A German company is offering MP3 files for download, unencumbered by DRM (digital rights management). Instead, Akuma discourages copying by adding a unique "watermark" to each download.
Major record labels have mostly chosen DRM to protect their copyrights, limiting the number of copies buyers can make of a downloaded track, and restricting the music players they can use to listen to it.
However, Akuma is taking a softer approach: The music store sells MP3 files which can be played on almost any digital music player, but adds a unique tag to each download using watermark technology from Germany's renowned Fraunhofer Institute for Integrated Circuits, which helped create the MP3 audio compression algorithm.
The watermark technology makes slight changes to the data in sound files, such as a higher volume intensity in a tiny part of a song, that are undetectable by even the best trained ears, according to Fraunhofer researchers. However, if unauthorized copies of a download turn up on, for example, peer-to-peer file sharing networks, the watermark allows Akuma to identify the purchaser of a file and take action against them.
"Around 40 percent of the labels we offer are embedded with watermarks," said Sascha Hottes, a managing director of H2 Media Factory GmbH, which launched Akuma. "This is the compromise we've reached with labels that are willing to release their titles in the MP3 format and not in Microsoft's Windows Media Audio format with its DRM technology."
As part of its service, Akuma monitors songs embedded with a watermark against illegal distribution on P-to-P services, according to Hottes. "We monitor P-to-P networks on a random basis," he said.
Around 350,000 songs, mostly from independent labels, are currently available on the Akuma portal, with 700,000 planned by the end of the year. The roster includes artists such as Katie Melua, Toni Braxton, Simply Red and Deep Purple.
A single song title costs Euro 0.89, (AUD$1.50) an album Euro 4.49 (AUD$7.57). Customers have various payment options: online, direct debit, telephone invoice and PayPal.
Akuma offers MP3 files in a quality similar to CDs, with bit rates (a measure of sound quality) from 192K bps (bits per second) at the low end to 320K bps at the high end.

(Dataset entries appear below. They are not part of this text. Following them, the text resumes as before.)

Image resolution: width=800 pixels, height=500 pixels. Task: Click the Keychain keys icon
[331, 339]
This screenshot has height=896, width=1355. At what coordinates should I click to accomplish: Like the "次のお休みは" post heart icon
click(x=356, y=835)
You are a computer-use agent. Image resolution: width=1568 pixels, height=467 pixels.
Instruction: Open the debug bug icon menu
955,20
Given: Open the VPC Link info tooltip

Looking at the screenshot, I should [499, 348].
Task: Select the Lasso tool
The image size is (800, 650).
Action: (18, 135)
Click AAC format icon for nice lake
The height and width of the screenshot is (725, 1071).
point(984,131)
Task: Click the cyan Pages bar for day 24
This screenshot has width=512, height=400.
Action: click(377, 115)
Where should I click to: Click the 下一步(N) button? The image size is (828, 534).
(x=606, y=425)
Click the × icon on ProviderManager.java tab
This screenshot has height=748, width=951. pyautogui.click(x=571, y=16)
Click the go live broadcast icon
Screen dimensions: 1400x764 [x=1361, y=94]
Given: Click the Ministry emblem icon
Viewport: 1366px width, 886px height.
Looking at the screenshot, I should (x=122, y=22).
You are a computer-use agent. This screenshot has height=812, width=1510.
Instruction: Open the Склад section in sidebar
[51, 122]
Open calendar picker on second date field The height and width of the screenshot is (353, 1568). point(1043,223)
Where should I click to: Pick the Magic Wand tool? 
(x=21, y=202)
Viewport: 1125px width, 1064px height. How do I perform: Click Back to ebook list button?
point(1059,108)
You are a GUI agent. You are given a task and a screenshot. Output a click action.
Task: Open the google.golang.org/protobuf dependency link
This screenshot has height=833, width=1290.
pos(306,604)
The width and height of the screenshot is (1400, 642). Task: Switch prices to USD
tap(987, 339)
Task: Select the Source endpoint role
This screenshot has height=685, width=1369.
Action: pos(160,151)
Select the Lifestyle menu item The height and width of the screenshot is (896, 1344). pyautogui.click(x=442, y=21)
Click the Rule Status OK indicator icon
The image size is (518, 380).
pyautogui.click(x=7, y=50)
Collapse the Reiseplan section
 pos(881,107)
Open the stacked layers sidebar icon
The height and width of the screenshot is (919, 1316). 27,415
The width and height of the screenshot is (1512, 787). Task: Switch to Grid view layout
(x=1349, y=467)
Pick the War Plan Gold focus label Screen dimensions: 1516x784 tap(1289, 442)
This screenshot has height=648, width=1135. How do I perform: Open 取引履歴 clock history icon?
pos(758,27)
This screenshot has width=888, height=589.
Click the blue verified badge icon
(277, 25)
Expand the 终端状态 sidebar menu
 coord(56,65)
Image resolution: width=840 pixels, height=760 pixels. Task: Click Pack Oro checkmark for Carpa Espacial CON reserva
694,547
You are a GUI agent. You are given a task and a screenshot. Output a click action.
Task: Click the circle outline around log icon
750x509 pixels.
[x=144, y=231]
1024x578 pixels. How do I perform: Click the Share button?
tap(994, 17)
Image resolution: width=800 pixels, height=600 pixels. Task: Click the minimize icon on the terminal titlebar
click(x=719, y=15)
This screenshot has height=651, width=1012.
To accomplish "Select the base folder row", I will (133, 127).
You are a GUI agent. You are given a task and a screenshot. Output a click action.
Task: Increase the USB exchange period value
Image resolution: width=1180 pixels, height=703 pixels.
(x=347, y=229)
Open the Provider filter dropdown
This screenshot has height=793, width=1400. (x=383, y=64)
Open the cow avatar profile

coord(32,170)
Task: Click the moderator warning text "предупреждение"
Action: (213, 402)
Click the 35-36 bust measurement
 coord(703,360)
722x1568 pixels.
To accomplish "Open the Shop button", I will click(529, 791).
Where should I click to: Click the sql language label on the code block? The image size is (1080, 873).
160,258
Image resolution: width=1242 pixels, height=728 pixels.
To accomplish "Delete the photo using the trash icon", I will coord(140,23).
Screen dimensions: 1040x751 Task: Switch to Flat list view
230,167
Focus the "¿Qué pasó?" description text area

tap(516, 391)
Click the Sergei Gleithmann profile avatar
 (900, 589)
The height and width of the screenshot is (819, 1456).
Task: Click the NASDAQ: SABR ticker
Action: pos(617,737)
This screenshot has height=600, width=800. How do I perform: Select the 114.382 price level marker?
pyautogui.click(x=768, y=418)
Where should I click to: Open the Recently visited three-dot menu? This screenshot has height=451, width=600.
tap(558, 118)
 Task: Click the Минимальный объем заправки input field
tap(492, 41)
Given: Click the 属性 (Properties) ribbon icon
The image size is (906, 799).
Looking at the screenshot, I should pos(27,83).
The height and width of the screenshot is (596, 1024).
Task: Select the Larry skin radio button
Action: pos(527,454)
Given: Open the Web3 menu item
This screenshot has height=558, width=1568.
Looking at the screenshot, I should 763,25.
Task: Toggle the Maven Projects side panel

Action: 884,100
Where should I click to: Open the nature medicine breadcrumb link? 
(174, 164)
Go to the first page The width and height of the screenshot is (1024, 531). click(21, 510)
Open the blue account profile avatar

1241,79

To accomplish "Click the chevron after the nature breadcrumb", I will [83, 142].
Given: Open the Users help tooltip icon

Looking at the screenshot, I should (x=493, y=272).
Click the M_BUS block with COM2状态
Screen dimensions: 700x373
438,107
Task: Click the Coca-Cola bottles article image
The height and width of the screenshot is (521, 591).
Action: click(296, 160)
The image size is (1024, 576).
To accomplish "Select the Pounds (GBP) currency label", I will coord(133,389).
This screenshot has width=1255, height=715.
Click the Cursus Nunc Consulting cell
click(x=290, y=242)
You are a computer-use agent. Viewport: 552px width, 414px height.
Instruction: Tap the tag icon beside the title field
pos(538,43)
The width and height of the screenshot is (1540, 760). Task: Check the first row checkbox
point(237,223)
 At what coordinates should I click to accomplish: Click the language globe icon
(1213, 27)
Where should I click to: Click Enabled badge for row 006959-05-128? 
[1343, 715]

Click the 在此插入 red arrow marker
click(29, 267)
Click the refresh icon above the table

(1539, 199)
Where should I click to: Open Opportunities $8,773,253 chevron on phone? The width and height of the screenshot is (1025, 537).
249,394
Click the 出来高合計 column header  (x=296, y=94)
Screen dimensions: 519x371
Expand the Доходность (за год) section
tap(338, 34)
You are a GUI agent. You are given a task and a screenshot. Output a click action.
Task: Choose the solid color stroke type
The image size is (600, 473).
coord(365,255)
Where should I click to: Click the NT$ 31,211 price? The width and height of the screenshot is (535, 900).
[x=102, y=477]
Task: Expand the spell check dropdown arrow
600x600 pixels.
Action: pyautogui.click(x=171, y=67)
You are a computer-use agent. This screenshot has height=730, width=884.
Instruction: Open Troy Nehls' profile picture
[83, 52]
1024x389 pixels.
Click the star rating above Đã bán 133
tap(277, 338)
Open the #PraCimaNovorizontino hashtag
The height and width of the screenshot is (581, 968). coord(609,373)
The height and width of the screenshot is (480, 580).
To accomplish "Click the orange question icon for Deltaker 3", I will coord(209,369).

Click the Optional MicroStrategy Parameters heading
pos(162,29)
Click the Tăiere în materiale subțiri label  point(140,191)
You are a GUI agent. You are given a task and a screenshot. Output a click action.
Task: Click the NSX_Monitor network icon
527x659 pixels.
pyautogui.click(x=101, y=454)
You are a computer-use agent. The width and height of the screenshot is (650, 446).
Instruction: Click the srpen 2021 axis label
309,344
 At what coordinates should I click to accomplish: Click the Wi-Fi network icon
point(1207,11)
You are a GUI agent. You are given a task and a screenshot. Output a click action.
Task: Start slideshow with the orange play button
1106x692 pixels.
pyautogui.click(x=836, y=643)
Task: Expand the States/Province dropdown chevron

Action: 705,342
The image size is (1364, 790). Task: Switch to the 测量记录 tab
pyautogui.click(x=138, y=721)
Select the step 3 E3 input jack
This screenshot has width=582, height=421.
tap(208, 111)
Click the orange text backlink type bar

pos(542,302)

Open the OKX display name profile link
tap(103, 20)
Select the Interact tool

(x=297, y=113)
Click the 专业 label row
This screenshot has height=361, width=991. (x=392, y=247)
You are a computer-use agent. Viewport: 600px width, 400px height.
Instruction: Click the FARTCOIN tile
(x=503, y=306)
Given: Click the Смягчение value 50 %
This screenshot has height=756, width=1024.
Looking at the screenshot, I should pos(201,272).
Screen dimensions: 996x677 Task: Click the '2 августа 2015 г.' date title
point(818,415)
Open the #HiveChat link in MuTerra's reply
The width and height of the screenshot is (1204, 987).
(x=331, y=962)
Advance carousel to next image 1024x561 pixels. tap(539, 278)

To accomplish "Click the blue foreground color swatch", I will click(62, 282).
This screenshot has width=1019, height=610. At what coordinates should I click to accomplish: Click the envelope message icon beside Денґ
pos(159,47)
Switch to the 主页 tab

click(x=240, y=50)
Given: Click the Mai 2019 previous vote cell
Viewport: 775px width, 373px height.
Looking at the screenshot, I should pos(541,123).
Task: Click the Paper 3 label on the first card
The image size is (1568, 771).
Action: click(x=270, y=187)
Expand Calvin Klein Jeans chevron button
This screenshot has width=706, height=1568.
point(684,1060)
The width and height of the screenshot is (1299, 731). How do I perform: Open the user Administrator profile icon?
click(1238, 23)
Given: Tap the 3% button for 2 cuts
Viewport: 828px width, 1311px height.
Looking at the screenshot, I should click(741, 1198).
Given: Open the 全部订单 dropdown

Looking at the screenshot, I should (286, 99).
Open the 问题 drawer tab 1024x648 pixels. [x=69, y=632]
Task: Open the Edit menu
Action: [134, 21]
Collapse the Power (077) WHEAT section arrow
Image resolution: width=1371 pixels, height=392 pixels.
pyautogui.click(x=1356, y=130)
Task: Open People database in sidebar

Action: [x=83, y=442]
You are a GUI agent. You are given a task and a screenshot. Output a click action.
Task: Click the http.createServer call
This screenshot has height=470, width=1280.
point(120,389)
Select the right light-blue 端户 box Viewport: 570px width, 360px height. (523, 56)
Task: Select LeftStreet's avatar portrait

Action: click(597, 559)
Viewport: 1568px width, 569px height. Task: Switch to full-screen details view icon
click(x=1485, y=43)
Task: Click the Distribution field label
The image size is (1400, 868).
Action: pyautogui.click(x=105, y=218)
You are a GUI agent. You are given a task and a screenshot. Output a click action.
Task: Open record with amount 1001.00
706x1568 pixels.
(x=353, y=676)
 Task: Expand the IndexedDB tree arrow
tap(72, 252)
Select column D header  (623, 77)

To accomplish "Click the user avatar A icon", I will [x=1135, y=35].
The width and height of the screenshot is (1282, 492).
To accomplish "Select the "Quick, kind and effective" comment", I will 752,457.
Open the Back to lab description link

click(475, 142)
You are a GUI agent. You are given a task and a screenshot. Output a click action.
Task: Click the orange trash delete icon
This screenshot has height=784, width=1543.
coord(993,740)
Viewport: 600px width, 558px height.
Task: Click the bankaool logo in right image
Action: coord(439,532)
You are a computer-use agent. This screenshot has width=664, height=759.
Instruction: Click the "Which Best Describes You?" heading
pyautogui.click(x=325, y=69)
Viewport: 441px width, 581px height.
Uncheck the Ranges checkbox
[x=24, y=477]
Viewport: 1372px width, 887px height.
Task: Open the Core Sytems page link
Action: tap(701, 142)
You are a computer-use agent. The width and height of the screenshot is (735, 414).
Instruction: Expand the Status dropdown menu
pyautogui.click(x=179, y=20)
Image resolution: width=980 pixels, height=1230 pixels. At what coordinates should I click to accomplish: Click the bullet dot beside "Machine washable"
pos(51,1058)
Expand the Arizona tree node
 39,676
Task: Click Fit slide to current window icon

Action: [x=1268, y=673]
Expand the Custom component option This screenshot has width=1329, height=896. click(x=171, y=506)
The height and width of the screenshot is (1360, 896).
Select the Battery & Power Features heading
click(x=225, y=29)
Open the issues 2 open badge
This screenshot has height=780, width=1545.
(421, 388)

Like eMusic.com, the German music download store hopes to break into a crowded market by making song downloading a piece of cake. The German portal requires no special download software and places no restrictions on the choice of music player, including the iPod from Apple Computer.
Customers can make as many copies of the songs as they like, burn them to CDs and transfer them onto multiple portable music players.
The akuma.de portal is now available in a beta version to registered users.